Setelah makan, mereka berjalan santai. Temari merangkul lengan Gaara dengan mesra. Sebenarnya Hinata juga ingin seperti itu, tapi dia agak malu. Jadinya ia hanya berjalan di samping Neji saja. Karena banyaknya orang lalu lalang, ia jadi sering ditubruk sana-sini. Dan saat itu, sebuah lengan yang besar merangkulnya dan membantunya untuk menjaga keseimbangan. Itu lengan Neji. Lagi-lagi Hinata merona karena perlakuan gentleman Neji.

Temari yang melihat tampak tidak senang.

''Hinata, kemarikan tanganmu.'' Dengan sangat alaminya, Neji meraih tangan Hinata dan menggandengnya.
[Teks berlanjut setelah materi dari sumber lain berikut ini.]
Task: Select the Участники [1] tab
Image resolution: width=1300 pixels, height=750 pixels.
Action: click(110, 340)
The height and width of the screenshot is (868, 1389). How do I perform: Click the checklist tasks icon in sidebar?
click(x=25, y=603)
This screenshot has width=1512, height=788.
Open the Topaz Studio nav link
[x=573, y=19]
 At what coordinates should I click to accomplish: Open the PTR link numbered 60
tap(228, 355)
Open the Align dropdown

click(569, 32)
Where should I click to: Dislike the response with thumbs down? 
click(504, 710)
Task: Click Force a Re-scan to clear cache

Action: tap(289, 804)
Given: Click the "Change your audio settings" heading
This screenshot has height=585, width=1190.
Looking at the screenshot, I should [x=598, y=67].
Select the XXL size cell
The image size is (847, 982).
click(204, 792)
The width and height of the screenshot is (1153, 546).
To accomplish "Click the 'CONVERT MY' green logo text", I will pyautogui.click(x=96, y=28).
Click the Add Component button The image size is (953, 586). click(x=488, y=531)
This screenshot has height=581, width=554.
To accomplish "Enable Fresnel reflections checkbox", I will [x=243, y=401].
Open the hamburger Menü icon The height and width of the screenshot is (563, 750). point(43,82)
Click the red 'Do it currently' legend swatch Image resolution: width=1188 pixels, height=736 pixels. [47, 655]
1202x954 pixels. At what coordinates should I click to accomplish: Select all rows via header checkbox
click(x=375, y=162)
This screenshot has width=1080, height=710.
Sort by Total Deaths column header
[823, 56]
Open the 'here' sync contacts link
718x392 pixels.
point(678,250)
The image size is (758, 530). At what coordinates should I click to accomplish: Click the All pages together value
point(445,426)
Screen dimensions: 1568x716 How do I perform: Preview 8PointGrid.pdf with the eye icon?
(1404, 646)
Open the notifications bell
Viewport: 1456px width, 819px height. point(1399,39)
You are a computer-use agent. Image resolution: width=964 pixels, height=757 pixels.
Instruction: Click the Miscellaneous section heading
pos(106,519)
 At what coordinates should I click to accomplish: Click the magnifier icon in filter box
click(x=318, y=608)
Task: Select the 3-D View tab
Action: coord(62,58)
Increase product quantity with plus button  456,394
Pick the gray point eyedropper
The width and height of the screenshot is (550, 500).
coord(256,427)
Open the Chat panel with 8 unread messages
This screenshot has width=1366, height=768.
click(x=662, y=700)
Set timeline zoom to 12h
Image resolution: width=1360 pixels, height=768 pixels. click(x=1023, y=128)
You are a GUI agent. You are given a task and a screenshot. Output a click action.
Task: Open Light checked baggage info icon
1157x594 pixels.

Hinata berjalan dengan tuntunan Neji. Sekarang ini ia sangat senang karena impiannya selama ini akhirnya dapat terkabul. Hinata berada di tingkat kebahagiaan paling maksimal!

Beda sama Gaara yang sekarang ini tangannya lagi sakit banget karena dibejek erat sama Temari. Dia nggak nunjukin itu dengan wajahnya sih, tapi asal tau aja... SAKIT BANGET!

Dia juga nggak mau liat muka Temari yang sekarang ini pastinya nyeremin banget.

''Gaara...'' Oh, nggak. Mukanya masih normal. Malahan dipasangin senyum. ''Aku senang deh kamu mau mengikuti keinginanku. Tidak seperti seseorang yang keras kepala.'' Kemudian Temari memicing ke belakang dan mendapatkan Neji melotot ke arahnya.

''N-Neji...'' Karena lagi sandiwara, dia nggak pake embel-embel 'kak'. ''A-ada apa?'' Hinata selalu telat mengerti situasi.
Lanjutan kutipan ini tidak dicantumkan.